Ontem, de passagem por Recife, Luiza Trajano ironizou: “É porque precisam de uma mulher para ser presidente ou vice, porque nós mulheres somos mais famosas agora, né?, então, eles [homens] falam isso.” Contou que nunca esteve com Lula, “nunca fui convidada para ser vice, não sou candidata a nada e nunca recebi nenhum convite para ser candidata.”
Explicou com mordacidade sua visão “socialista” do Brasil: “Quando eu digo que sou a favor do Bolsa Família, eu sou esquerda; quando digo que sou a favor da privatização dos Correios, eu sou direita.”
Na prática, Bolsonaro abusou do cargo de presidente para difundir informação potencialmente danosa — e de forma dissimulada — sobre uma companhia privada, com ações negociadas em Bolsa de Valores e responsável pelo emprego de mais de 30 mil pessoas em 800 municípios.
Numa hipótese benigna, a insônia com os riscos eleitorais, talvez, explique seu ataque à empresa privada e à acionista-controladora.
Vista do próprio governo, das mesas de operações da BB Investimentos, o braço do Banco do Brasil para o mercado de capitais, a rede Magalu tem situação exatamente oposta à insinuada por Bolsonaro. “A capacidade de manter forte crescimento de vendas em diferentes cenários é o que a diferencia das demais companhias do setor” — qualificou a corretora BB Investimentos, em setembro, ao analisar o desempenho da empresa no primeiro semestre.
Entre julho e setembro, a rede lucrou R$ 22,6 milhões, uma expressiva queda em relação ao resultado do mesmo período em 2020, que somou R$ 215,9 milhões. Empresa e analistas de mercado atribuem esse expressivo declínio nos lucros à corrosão no poder de compra da clientela, efeito de uma inflação crescente e disseminada, ou desgovernada, acompanhada pela alta nas taxas de juros.

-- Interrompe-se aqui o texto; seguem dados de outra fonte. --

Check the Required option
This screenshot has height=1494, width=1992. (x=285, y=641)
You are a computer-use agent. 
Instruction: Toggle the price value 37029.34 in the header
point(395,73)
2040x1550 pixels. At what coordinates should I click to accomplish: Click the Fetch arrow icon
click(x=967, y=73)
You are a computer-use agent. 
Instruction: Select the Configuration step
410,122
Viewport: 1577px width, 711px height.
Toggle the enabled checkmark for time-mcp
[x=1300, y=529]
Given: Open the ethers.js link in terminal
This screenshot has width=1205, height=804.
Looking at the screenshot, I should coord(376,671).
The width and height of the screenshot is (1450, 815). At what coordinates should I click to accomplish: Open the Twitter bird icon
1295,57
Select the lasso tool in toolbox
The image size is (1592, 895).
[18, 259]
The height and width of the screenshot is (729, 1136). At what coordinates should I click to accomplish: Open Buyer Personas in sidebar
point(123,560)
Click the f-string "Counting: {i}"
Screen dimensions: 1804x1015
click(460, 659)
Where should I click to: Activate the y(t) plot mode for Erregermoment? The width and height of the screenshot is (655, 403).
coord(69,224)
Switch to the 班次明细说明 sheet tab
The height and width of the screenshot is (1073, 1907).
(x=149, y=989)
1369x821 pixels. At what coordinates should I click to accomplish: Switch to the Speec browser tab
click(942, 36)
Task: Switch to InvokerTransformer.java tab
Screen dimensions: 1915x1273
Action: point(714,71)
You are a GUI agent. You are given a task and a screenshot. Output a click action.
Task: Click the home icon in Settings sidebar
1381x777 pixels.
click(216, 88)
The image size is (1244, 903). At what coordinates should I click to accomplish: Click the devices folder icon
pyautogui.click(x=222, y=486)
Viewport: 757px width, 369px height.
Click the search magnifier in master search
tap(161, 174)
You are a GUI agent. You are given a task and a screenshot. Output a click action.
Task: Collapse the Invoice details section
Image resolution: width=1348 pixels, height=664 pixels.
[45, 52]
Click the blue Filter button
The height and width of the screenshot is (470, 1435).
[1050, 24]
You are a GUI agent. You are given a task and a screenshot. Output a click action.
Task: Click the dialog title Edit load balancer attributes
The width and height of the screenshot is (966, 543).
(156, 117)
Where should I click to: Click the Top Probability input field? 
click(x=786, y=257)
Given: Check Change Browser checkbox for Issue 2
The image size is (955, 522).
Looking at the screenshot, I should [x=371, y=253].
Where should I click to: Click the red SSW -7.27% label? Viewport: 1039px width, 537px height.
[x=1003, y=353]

Porém, entre aliados do governo no Congresso, houve quem interpretasse o ataque de Bolsonaro à empresária Luiza Trajano de forma diferente. Foi percebido como uma espécie de “auxílio emergencial”, indireto e encoberto, a “amigos” comerciantes pressionados por dificuldades na competição com a Magalu em cidades do interior.
Lembrou-se até do presidente-candidato no ano passado, no auge da pandemia, fantasiado de garoto-propaganda de medicamentos do “kit-covid”, mundialmente reconhecido pela ineficácia. Em alguns casos, o lucro das empresas beneficiadas aumentou mais de 700%.